▸ What you have to do: Update the lines from the one containing "Where should I click to: Open" through the one containing "coord(588,9)", changing "Given:" to "Goal:" and leaving everything else the same.

▸ Data items:
★ ★ ★ ★

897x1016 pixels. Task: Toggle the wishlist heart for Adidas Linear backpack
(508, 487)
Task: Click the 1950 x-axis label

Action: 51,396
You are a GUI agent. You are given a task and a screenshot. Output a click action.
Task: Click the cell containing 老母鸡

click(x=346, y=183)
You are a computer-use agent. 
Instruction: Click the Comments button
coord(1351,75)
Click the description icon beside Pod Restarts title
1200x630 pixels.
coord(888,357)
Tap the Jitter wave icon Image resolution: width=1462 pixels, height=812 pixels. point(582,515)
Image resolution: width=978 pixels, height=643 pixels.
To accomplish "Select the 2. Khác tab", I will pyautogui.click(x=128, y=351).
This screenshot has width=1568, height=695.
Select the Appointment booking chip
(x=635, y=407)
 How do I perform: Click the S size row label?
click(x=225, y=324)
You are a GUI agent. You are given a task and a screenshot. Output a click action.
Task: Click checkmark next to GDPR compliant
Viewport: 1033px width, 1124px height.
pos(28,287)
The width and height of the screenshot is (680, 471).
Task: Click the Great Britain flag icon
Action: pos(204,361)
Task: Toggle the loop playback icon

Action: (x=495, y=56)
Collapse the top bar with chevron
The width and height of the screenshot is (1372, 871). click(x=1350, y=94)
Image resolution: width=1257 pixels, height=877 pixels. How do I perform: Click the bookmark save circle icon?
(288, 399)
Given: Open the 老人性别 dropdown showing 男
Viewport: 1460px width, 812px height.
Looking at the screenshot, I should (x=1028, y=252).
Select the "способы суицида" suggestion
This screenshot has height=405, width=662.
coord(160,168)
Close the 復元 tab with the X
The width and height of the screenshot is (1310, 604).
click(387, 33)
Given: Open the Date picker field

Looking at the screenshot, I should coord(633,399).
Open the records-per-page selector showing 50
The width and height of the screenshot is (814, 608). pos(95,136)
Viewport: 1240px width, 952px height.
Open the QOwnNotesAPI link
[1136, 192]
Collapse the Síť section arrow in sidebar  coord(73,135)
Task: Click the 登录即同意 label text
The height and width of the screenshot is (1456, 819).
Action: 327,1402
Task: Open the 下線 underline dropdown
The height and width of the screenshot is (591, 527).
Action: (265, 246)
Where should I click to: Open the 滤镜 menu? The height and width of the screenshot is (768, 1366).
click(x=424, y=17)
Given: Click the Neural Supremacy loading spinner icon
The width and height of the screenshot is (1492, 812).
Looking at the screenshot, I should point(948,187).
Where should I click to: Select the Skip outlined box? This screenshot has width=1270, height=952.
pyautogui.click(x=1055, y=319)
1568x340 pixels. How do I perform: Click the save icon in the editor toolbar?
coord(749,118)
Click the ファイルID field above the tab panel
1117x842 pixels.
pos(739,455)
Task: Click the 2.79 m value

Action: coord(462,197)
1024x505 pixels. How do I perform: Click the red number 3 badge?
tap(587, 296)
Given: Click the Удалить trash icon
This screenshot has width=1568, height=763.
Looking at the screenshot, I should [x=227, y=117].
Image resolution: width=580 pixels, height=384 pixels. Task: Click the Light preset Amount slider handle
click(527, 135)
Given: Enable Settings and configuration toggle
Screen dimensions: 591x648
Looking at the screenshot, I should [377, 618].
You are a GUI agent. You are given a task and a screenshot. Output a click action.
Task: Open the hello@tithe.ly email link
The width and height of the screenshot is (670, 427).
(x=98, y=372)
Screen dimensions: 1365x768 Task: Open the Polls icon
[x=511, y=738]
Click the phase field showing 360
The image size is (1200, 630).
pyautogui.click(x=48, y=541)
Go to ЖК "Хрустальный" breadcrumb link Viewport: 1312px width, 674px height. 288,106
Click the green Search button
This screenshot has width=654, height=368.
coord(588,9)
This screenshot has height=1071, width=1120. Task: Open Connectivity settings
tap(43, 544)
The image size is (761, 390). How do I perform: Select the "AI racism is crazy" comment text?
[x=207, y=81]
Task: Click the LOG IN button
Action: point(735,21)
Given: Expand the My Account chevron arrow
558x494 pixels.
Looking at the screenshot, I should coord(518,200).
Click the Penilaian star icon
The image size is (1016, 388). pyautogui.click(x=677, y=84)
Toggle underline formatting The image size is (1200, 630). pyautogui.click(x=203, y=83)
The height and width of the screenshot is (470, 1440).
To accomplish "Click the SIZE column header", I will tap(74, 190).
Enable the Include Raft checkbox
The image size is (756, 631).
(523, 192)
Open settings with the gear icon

★ ★ ★ ★

▸ Full answer:
Where should I click to: Open the 滤镜 menu? The height and width of the screenshot is (768, 1366).
click(x=424, y=17)
Goal: Click the Neural Supremacy loading spinner icon
The width and height of the screenshot is (1492, 812).
Looking at the screenshot, I should point(948,187).
Where should I click to: Select the Skip outlined box? This screenshot has width=1270, height=952.
pyautogui.click(x=1055, y=319)
1568x340 pixels. How do I perform: Click the save icon in the editor toolbar?
coord(749,118)
Click the ファイルID field above the tab panel
1117x842 pixels.
pos(739,455)
Task: Click the 2.79 m value

Action: coord(462,197)
1024x505 pixels. How do I perform: Click the red number 3 badge?
tap(587, 296)
Goal: Click the Удалить trash icon
This screenshot has width=1568, height=763.
Looking at the screenshot, I should [x=227, y=117].
Image resolution: width=580 pixels, height=384 pixels. Task: Click the Light preset Amount slider handle
click(527, 135)
Goal: Enable Settings and configuration toggle
Screen dimensions: 591x648
Looking at the screenshot, I should [377, 618].
You are a GUI agent. You are given a task and a screenshot. Output a click action.
Task: Open the hello@tithe.ly email link
The width and height of the screenshot is (670, 427).
(x=98, y=372)
Screen dimensions: 1365x768 Task: Open the Polls icon
[x=511, y=738]
Click the phase field showing 360
The image size is (1200, 630).
pyautogui.click(x=48, y=541)
Go to ЖК "Хрустальный" breadcrumb link Viewport: 1312px width, 674px height. 288,106
Click the green Search button
This screenshot has width=654, height=368.
coord(588,9)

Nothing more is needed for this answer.